TEXT BLOCK
This study evaluated the long-term relationship between bariatric surgery (BS; weight loss surgery) and major adverse cardiovascular events (MACE) in patients with obesity, diabetes, and hypertension (high blood pressure; BP). The study showed that a sustained decrease in MACE occurrence was associated with BS in these patients.

Some background

Metabolic syndrome is a combination of conditions that occur together and increase the risk of heart disease, stroke, and diabetes. These conditions include diabetes, obesity, hypertension (high BP), high levels of “bad cholesterol” (low-density lipoproteins), and low levels of “good cholesterol” (high-density lipoproteins). MACE refers to an increased risk of heart attacks, strokes, or death.

Bariatric surgery (BS) is used for weight loss in patients with obesity. BS involves making changes to the digestive system in order to lose weight. It has been shown that BS helps in improving blood glucose control and BP in patients with diabetes and hypertension. However, the effect of BS on MACE remains unclear.

Methods & findings

This study compared 3627 patients with obesity, diabetes, and/ or hypertension that underwent surgery to 5420 matched controls with obesity. The occurrence of MACE was compared between both groups. Surgical procedures included adjustable gastric band (AGB; involves inserting a silicone band around the stomach to decrease its size), sleeve gastrectomy (SG; removal of a part of the stomach), Roux-en-Y gastric bypass (RYGB; involves bypassing the stomach so the food goes directly to the intestine), and duodenal switch (DS; involves removal of part of the stomach and bypassing the first part of the small intestine). Patients were followed for an average of 7.05 years.

SOURCE DATA

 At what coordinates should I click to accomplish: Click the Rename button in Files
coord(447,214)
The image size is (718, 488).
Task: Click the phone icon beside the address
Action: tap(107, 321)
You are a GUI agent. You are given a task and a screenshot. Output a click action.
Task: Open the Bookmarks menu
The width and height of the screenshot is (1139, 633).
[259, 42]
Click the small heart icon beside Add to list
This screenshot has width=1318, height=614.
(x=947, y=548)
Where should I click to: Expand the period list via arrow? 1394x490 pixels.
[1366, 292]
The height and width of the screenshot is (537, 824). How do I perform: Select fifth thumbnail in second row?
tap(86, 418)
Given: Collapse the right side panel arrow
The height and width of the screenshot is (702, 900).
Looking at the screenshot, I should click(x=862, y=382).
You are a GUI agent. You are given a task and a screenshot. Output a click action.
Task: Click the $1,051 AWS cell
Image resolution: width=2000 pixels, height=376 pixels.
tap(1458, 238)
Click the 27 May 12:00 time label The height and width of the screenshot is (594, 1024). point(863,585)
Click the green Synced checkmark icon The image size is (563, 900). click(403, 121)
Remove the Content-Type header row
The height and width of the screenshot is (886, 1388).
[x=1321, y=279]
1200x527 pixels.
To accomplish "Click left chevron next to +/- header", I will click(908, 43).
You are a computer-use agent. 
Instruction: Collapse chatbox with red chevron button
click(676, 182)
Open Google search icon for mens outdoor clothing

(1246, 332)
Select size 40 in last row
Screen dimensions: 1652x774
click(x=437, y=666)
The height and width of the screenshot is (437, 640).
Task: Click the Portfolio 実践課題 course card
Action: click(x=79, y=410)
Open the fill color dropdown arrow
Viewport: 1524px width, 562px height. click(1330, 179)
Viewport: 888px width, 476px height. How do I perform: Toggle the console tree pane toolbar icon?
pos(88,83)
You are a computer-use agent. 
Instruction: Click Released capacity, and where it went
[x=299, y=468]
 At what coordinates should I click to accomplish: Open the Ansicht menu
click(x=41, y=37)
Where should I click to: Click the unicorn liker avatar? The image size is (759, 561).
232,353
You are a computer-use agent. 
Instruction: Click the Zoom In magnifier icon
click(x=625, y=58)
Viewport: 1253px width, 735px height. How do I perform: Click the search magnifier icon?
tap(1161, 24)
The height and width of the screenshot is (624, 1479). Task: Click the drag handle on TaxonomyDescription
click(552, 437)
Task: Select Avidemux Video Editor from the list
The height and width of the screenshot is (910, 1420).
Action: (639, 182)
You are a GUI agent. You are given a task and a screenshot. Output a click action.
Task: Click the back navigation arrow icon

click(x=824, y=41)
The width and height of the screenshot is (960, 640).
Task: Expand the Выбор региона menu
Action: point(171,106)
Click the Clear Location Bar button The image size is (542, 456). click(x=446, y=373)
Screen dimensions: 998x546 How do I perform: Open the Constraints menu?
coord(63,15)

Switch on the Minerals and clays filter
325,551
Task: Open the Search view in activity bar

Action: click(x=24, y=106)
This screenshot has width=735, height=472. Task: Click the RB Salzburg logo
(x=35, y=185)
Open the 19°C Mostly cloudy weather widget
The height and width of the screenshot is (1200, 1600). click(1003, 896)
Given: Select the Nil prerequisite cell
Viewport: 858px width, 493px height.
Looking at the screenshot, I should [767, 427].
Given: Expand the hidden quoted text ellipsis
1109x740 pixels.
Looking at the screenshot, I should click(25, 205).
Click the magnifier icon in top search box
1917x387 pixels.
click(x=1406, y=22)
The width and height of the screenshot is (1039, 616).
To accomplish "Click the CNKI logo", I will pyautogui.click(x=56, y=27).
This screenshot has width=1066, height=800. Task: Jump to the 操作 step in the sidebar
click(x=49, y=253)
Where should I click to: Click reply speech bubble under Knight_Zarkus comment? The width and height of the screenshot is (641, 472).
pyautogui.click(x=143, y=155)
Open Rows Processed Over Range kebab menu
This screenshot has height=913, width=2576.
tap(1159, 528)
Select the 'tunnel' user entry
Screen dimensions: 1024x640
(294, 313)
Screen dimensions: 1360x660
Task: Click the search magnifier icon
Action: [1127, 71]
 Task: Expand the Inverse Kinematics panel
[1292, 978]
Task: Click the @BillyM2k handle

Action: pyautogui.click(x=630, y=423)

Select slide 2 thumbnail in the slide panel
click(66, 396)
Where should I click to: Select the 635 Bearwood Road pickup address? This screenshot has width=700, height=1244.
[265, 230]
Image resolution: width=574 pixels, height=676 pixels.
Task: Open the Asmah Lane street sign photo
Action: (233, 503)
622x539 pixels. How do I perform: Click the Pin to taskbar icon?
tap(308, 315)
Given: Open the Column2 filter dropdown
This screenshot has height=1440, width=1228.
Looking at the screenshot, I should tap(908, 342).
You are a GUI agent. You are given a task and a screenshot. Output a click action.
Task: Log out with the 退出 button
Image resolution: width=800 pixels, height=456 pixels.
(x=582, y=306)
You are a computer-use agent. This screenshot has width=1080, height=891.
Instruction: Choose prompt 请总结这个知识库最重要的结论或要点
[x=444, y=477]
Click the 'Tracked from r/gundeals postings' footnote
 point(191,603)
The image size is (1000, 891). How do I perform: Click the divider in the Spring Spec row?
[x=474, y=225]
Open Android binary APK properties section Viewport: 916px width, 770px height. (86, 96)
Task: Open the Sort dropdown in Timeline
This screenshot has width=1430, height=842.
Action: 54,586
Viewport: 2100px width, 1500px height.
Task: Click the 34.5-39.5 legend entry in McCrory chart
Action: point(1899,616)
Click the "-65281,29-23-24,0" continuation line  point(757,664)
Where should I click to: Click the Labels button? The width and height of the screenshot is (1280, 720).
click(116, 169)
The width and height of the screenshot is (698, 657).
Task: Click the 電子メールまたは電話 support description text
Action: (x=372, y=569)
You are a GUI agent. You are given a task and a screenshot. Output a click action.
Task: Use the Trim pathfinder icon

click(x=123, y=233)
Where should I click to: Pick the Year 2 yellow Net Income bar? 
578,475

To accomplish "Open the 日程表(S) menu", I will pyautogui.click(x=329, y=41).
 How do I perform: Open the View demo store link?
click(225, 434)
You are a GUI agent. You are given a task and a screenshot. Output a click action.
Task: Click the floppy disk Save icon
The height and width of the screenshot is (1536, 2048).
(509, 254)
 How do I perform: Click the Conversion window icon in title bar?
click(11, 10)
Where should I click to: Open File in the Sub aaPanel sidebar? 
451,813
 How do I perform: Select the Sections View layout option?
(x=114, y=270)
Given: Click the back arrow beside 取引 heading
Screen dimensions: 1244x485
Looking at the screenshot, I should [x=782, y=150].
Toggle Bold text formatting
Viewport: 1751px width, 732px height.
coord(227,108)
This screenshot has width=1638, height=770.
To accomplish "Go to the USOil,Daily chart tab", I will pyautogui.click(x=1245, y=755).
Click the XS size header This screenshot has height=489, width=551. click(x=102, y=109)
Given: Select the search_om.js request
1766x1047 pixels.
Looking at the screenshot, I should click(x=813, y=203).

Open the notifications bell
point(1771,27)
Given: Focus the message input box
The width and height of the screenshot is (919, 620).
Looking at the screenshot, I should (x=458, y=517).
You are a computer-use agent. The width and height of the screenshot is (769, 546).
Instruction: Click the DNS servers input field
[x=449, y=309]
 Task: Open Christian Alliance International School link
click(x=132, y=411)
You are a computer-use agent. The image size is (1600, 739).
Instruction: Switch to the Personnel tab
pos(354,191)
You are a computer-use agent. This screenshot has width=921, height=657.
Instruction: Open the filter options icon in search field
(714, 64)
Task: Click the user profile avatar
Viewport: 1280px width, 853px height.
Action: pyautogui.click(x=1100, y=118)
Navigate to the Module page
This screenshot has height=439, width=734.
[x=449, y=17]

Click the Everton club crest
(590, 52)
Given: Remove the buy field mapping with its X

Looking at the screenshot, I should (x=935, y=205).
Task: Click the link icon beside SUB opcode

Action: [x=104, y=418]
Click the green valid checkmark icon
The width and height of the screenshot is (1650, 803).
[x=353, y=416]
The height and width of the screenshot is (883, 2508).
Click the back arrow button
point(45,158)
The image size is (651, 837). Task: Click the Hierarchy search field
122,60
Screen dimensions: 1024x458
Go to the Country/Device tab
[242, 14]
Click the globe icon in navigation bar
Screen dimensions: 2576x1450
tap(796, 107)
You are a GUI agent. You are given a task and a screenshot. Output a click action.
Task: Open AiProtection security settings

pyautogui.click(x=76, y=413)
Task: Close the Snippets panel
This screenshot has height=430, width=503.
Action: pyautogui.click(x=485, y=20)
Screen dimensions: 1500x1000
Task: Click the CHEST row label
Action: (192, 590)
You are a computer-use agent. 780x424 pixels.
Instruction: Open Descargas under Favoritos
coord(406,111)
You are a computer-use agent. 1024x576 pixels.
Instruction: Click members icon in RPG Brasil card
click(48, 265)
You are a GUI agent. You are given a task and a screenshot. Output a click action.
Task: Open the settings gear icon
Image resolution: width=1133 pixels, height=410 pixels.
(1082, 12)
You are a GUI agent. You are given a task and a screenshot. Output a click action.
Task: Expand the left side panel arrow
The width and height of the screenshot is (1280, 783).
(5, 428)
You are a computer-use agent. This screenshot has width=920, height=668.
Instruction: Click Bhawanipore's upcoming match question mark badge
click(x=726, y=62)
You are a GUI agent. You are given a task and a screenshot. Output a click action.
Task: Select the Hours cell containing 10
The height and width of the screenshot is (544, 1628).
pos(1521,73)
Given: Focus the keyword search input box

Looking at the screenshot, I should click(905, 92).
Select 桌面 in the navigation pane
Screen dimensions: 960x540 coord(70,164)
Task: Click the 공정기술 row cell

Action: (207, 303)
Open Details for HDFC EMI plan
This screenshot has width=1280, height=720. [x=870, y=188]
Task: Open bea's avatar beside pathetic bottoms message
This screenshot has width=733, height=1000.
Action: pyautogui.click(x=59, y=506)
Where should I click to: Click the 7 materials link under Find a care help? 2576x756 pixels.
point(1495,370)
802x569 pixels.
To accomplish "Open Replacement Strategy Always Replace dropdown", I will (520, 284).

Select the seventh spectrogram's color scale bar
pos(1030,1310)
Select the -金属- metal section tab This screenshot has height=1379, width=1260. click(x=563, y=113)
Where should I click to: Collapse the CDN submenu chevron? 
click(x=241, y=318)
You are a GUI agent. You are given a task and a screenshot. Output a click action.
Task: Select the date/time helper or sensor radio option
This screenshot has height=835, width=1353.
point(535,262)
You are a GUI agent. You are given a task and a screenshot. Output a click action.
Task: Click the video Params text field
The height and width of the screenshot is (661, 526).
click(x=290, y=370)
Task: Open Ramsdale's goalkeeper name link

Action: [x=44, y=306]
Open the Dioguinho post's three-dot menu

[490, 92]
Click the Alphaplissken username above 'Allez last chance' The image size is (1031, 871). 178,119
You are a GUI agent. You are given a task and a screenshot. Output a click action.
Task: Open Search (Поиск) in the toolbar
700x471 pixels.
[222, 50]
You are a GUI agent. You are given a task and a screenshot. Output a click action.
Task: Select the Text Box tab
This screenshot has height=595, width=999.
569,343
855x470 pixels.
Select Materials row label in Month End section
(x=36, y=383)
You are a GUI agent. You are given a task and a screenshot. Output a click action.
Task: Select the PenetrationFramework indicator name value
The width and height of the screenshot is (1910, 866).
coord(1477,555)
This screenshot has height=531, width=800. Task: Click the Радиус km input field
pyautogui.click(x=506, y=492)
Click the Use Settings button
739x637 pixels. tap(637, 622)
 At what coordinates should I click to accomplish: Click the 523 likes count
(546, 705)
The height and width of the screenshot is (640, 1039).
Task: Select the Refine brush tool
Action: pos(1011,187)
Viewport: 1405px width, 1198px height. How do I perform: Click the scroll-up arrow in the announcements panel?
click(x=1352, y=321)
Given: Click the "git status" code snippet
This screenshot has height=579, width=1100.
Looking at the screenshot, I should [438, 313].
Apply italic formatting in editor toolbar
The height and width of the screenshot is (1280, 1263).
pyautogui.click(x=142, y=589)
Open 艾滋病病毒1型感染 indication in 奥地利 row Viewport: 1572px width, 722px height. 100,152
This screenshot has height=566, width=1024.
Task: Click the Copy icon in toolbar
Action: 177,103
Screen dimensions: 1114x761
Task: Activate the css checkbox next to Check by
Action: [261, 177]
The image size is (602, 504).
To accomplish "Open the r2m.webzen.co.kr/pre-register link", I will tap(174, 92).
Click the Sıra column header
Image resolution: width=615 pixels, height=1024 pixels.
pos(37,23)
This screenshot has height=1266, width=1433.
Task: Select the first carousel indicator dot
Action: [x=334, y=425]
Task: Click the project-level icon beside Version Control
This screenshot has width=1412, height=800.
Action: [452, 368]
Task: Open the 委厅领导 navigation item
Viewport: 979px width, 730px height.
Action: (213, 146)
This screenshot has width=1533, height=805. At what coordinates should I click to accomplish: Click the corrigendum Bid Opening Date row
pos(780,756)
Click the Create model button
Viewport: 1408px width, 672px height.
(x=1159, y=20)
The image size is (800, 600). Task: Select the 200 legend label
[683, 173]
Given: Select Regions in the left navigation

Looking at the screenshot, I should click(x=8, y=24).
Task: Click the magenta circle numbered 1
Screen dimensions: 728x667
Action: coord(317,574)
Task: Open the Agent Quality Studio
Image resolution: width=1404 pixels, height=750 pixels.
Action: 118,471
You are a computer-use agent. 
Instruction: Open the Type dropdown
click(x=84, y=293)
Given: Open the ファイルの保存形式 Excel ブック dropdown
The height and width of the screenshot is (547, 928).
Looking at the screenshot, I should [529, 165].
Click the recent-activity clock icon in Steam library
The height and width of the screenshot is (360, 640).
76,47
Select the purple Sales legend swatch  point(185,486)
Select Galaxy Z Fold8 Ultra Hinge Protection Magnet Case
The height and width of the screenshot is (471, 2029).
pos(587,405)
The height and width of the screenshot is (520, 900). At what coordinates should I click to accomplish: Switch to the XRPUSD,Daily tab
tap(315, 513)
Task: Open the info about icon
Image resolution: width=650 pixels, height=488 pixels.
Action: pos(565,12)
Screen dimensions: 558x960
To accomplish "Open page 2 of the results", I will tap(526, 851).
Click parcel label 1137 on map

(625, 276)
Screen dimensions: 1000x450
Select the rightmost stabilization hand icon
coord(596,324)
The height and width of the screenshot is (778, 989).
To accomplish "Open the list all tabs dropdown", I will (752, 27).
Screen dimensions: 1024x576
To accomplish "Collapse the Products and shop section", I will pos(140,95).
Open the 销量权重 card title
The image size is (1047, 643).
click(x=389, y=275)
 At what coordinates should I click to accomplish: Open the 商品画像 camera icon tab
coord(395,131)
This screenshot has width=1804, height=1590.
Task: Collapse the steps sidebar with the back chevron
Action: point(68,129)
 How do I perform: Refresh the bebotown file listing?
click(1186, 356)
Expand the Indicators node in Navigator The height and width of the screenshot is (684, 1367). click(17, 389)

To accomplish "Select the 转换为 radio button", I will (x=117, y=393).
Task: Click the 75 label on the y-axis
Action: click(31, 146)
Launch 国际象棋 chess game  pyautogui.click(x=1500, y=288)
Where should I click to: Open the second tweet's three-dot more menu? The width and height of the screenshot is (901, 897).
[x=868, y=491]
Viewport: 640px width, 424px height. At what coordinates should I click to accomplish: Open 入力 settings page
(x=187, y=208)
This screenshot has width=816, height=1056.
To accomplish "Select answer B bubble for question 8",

INSTRUCTIONS
1. Answer these questions using the bariatric surgery summary.
(a) How many patients who underwent surgery were compared, and with how many matched controls?
(b) What does MACE refer to?
(c) For how long, on average, were patients followed?
2. From the bariatric surgery summary, write out the passage starting with "Some background" and going on through "strokes, or death.".

RESPONSES
1.
(a) 3627 patients, compared with 5420 matched controls with obesity.
(b) An increased risk of heart attacks, strokes, or death.
(c) An average of 7.05 years.

2.
Some background

Metabolic syndrome is a combination of conditions that occur together and increase the risk of heart disease, stroke, and diabetes. These conditions include diabetes, obesity, hypertension (high BP), high levels of “bad cholesterol” (low-density lipoproteins), and low levels of “good cholesterol” (high-density lipoproteins). MACE refers to an increased risk of heart attacks, strokes, or death.